# AC cuts out during hard acceleration



## jamc204 (Aug 17, 2012)

I have a 2012 Cruze 1LT with the automatic transmission. It has 1,300 miles on it. I noticed today that when I accelerated hard from a stop on the freeway, the air conditioner temporarily stopped pumping out cold air. It was about 100 degrees out and I really noticed it. It came back on when the RPMs came down once I was up to speed. 

Is this common on the Cruze or other 4 cylinders? I've only owned V6 cars before and didn't have this issue.

Thanks


----------



## sciphi (Aug 26, 2011)

Were you flooring it? If you were, it automatically cuts off the A/C. It re-engages once the engine's not being asked for maximum power. 

These cars aren't known for impressive A/C either. I could see how you'd notice it on a 100+*F day.


----------



## OnlyTaurus (Mar 20, 2012)

Yeah. V6 engines have plenty of power to keep the A/C blowing max under WOT. Not the Cruze. It's a 1.4L, what do you expect lol.


----------



## jblackburn (Apr 14, 2012)

Yeah, a lot of 4 cylinder cars do that. 

I realize I'm actually flooring my car quite often even though I don't think I am - especially in 4th. But I usually keep it under 4000 RPM. 
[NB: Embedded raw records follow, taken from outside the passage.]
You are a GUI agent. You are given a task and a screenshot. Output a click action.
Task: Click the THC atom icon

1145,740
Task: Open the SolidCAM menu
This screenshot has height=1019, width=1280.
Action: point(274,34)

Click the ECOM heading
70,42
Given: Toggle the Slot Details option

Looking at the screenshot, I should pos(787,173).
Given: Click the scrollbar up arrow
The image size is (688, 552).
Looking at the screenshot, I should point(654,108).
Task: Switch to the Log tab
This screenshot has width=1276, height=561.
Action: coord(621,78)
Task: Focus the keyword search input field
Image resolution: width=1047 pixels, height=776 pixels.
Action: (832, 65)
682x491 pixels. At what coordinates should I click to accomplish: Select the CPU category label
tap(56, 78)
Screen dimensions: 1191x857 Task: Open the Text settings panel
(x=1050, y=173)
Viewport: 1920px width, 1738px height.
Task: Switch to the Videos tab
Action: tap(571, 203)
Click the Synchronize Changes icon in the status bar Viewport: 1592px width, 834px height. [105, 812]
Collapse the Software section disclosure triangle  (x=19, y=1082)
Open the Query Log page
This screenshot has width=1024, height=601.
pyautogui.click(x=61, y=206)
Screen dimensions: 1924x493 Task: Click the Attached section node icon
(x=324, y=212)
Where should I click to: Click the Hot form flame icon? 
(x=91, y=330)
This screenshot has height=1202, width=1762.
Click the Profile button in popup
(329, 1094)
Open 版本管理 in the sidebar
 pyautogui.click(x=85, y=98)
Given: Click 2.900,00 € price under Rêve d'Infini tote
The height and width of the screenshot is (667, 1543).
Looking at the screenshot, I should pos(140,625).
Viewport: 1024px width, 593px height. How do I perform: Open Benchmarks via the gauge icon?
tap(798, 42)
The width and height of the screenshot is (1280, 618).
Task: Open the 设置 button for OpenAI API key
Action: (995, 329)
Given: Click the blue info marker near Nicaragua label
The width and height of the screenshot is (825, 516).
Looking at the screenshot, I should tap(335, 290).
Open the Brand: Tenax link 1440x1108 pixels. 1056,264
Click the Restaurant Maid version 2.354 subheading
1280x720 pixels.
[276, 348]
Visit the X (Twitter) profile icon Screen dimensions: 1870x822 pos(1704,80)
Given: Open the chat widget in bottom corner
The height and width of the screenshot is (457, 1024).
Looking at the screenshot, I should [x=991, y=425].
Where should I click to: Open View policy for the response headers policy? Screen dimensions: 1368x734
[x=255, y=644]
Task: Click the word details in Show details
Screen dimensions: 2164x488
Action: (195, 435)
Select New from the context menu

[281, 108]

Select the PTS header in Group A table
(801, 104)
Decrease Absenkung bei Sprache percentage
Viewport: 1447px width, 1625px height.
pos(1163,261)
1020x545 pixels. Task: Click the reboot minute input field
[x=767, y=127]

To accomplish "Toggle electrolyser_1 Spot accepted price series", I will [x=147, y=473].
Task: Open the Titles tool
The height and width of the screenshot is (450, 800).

Sent from my Autoguide iPhone app


----------



## smorey78 (Apr 8, 2012)

AC cut at 95% throttle position and will come back on. And yes you will feel it right away. Like said before the AC sucks in this car


----------



## iKermit (Dec 13, 2010)

My 1.8L does it too, its normal!


----------



## jamc204 (Aug 17, 2012)

Thanks, all. Glad it's normal and not something broken.


----------



## obermd (Mar 3, 2012)

smorey78 said:


> AC cut at 95% throttle position and will come back on. And yes you will feel it right away. Like said before the AC sucks in this car


More like 50%. I've had the AC cut out when the cruze control needed the power to keep the car at a steady speed.


----------



## jblackburn (Apr 14, 2012)

obermd said:


> More like 50%. I've had the AC cut out when the cruze control needed the power to keep the car at a steady speed.


Hah! So I'm really *NOT* asking it for everything it's got! I didn't think my foot was that heavy, but just about every time I merge onto the highway, it cuts off.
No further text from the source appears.